→ **GOAL OF THE EXERCISE**
Rewrite only the items that begin at the line that has "Seeds of Friendship (595, 2003)" and stop after the line that has "OLC (224, 570)", keeping each line's text unchanged. Multiply every coordinate in the answers by 0.35 and round to whole numbers, with halves rounded up.

→ **RAW RECORDS**
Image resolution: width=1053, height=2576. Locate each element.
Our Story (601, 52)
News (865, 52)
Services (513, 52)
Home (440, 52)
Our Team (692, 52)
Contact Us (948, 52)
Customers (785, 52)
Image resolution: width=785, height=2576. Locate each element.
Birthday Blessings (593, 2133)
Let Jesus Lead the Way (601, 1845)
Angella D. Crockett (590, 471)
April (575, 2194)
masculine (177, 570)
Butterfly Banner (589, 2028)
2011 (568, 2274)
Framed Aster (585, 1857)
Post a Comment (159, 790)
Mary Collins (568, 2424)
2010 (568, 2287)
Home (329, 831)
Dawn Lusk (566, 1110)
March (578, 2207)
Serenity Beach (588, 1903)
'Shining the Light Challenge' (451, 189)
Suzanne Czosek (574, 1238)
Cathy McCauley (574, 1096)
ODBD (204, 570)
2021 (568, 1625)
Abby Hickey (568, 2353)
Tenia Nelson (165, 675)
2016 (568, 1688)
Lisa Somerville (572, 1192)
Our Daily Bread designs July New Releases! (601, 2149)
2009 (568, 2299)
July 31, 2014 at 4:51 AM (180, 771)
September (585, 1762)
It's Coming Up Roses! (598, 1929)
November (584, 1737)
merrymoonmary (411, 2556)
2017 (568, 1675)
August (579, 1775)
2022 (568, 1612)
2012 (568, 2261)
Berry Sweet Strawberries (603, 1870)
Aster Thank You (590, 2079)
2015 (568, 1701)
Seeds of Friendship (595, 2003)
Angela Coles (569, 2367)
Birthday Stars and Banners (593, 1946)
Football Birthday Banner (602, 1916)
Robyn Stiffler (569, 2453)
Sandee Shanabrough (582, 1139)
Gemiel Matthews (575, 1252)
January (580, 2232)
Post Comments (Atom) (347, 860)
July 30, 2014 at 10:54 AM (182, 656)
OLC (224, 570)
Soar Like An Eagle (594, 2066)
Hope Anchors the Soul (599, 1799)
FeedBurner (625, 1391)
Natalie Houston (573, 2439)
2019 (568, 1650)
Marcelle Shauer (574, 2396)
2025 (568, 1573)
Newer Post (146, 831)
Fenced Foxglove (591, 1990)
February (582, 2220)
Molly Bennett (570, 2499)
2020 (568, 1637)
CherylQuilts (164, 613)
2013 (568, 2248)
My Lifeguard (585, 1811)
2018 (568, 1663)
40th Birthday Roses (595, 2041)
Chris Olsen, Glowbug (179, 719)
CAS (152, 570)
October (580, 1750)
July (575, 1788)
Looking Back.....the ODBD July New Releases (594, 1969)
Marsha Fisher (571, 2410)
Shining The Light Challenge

→ **TASK RESPONSE**
Seeds of Friendship (208, 701)
Angela Coles (199, 828)
Birthday Stars and Banners (208, 681)
Football Birthday Banner (211, 671)
Robyn Stiffler (199, 859)
Sandee Shanabrough (204, 399)
Gemiel Matthews (201, 438)
January (203, 781)
Post Comments (Atom) (121, 301)
July 30, 2014 at 10:54 AM (64, 230)
OLC (78, 200)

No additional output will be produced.